* _Texte retenu_:
Partager:
C'est un Joe Biden "canard boiteux" qui reviendra mardi à la Maison Blanche après s'être confiné dans sa résidence de bord de mer en raison du Covid. Il risque d'apparaître diminué jusqu'à la fin de son mandat, mais gardera néanmoins de l'influence.
Le démocrate de 81 ans, malgré l'humiliation d'avoir dû abandonner la campagne électorale, jouera un rôle dans le succès de celle de sa vice-présidente, Kamala Harris, et pourra faire pression pour résoudre des questions clés de politique étrangère.
Tous les présidents américains qui quittent leurs fonctions sont confrontés à une période de flottement entre le jour de l'élection, en novembre, et celui de l'investiture, en janvier: c'est la période dite du "canard boiteux", "lame duck" en anglais.
Pour Joe Biden, cependant, s'ouvre une période inhabituellement longue d'ici à janvier, au cours de laquelle électeurs, hommes politiques et dirigeants étrangers auront les yeux rivés vers l'après, plutôt que sur lui.
Encore du pouvoir
Et pourtant, l'engagement qu'il a pris dimanche dans sa lettre de démission, de "se concentrer uniquement sur l'accomplissement de (ses) devoirs de président jusqu'à la fin de (son) mandat", n'est pas forcément vide de sens.
"Il me reste six mois de présidence et je suis déterminé à faire le plus de choses possibles, tant sur la scène étrangère que nationale", a-t-il encore déclaré lundi, mentionnant ses principales batailles politiques: réduction de l'inflation, lutte contre la prolifération des armes à feu, baisse du coût des médicaments, questions climatiques.
Il peut aussi encore nommer des juges qui resteront potentiellement en place pendant des décennies, un levier de pouvoir clé dans un pays profondément polarisé où le pouvoir judiciaire, de plus en plus politisé, tranche les grandes questions de société comme l'avortement.

* _Consigne_:
Selon le texte sur Joe Biden, quel nom donne-t-on à la période qui sépare le jour de l'élection de celui de l'investiture ?

* _Données enregistrées_:

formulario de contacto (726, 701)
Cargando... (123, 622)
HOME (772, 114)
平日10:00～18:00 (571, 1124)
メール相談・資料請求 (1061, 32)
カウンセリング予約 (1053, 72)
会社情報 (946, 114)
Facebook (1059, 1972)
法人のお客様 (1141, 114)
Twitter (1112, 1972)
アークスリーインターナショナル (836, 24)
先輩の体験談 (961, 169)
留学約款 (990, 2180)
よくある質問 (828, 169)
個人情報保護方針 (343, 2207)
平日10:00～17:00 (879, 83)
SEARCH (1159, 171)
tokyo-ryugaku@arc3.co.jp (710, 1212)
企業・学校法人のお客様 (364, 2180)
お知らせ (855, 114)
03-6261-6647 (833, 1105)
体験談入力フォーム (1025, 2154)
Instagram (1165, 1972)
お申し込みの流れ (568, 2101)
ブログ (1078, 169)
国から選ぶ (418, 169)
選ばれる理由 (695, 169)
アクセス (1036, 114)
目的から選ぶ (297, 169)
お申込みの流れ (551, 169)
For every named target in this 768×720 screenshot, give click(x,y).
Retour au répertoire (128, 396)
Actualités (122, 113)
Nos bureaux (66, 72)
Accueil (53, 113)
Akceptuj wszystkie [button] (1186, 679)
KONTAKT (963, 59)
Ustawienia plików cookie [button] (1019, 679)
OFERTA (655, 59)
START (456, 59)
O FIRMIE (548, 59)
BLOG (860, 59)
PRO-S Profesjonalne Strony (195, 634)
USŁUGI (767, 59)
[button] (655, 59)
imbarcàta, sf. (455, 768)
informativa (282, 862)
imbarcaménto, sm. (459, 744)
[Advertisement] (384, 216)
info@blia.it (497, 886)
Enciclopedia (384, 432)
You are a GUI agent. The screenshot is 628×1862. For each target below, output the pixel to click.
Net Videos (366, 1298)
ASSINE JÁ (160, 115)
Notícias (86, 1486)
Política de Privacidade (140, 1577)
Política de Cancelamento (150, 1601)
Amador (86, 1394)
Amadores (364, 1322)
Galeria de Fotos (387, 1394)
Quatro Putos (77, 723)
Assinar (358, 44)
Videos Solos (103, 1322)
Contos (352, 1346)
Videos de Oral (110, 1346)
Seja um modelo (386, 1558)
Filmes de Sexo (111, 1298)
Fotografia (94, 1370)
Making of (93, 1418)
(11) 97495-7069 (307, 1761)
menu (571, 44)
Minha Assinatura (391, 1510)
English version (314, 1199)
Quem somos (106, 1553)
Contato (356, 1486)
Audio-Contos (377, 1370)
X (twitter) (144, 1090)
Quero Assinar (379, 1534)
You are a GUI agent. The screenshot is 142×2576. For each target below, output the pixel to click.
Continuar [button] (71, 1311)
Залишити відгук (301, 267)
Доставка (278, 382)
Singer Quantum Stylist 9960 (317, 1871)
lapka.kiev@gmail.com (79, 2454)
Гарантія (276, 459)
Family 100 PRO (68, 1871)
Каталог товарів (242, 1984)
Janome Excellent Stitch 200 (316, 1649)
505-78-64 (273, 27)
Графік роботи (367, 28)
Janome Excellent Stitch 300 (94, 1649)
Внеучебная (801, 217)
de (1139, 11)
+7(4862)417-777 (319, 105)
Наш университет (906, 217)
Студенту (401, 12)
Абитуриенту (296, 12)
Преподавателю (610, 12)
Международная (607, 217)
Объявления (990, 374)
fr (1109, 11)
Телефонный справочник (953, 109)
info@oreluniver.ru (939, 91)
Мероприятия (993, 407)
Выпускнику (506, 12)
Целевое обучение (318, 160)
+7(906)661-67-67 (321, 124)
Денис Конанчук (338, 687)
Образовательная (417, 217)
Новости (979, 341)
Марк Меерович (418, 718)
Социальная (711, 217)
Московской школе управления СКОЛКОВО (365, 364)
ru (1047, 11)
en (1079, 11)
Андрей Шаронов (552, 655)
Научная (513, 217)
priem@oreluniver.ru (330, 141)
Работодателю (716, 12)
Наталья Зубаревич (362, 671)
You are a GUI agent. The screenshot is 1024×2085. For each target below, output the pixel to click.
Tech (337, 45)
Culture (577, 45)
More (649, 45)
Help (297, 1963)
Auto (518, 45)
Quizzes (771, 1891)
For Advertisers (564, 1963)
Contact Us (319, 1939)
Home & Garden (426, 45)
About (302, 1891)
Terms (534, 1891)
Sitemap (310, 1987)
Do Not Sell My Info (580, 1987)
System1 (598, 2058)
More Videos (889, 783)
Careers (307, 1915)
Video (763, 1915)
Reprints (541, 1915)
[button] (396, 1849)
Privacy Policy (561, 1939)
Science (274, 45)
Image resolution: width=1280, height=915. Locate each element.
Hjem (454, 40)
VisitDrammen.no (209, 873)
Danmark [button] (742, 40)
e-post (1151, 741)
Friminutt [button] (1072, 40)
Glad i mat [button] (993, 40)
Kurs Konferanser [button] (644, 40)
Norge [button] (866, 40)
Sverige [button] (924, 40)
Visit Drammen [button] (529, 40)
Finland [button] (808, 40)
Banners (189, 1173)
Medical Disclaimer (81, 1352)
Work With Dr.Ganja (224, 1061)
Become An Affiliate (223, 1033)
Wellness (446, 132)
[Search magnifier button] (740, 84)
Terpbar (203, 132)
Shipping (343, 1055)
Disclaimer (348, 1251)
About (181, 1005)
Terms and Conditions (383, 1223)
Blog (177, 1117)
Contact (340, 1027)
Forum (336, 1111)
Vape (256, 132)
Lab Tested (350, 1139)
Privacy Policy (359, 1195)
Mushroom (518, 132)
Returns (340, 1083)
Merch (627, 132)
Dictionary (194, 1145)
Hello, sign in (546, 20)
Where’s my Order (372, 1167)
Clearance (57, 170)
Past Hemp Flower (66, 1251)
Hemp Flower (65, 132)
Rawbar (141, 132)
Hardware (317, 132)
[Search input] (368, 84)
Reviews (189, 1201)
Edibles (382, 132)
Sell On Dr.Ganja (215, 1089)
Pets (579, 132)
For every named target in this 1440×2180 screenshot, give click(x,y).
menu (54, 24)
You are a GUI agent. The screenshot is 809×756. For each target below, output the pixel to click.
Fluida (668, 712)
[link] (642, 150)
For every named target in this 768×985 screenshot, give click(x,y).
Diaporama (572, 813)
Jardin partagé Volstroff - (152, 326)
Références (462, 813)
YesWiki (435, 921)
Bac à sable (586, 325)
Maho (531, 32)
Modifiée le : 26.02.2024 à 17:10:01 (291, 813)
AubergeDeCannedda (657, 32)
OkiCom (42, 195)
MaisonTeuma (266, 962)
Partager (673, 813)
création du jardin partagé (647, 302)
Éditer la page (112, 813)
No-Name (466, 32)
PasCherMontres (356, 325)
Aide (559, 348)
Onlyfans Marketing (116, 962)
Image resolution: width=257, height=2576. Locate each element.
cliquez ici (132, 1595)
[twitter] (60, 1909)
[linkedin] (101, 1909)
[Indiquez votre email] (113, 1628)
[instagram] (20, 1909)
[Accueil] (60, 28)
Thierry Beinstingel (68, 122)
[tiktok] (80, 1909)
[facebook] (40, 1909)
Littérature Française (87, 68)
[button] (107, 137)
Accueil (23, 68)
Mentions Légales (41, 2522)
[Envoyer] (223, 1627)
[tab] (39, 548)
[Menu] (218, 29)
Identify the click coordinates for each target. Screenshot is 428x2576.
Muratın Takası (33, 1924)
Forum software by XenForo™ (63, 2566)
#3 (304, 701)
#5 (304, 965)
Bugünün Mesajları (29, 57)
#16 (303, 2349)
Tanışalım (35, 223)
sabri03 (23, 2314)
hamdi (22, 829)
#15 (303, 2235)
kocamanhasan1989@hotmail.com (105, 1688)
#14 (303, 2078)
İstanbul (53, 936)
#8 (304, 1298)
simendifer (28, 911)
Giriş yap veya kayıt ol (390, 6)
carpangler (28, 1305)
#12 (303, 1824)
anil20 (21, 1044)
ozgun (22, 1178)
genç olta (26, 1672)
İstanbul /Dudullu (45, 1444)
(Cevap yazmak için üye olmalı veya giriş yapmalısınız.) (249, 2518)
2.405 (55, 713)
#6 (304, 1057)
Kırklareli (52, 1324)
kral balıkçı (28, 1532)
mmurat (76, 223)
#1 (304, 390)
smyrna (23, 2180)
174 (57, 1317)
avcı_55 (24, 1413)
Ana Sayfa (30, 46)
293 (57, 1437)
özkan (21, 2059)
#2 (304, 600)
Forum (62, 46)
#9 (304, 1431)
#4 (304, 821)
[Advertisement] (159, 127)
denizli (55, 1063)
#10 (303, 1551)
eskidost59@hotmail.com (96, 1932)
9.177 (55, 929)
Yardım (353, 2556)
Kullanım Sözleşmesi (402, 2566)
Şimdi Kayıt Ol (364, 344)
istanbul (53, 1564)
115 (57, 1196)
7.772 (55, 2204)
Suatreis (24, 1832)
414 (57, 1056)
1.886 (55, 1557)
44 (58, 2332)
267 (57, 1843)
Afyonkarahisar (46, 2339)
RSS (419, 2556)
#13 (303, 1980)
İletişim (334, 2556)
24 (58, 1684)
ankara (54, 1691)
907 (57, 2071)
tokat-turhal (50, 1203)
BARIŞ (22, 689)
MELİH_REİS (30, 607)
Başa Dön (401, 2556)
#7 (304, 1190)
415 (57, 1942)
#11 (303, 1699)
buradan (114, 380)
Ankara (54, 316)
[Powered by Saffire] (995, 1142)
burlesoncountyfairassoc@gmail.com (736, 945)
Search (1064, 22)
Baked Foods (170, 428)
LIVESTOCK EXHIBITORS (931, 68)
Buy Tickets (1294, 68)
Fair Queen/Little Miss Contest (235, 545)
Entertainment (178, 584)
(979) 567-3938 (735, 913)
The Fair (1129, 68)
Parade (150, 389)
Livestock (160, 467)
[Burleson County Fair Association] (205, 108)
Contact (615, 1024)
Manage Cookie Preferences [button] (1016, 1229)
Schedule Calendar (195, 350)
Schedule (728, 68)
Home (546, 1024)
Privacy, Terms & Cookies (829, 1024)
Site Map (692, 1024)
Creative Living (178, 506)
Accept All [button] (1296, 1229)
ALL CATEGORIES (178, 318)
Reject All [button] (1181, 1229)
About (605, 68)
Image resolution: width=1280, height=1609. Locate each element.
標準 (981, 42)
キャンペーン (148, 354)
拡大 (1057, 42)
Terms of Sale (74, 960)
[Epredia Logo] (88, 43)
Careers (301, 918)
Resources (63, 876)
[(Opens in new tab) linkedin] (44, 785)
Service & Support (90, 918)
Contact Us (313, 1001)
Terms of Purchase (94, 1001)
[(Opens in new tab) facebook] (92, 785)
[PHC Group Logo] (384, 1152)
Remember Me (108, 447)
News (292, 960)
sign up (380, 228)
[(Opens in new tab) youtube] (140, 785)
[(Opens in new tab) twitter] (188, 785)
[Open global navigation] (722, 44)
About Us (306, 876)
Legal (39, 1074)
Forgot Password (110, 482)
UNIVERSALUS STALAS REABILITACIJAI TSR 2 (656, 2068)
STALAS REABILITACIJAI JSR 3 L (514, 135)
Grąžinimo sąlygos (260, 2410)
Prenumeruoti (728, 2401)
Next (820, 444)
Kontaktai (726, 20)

* _Réponse_:
On l'appelle la période du « canard boiteux », « lame duck » en anglais.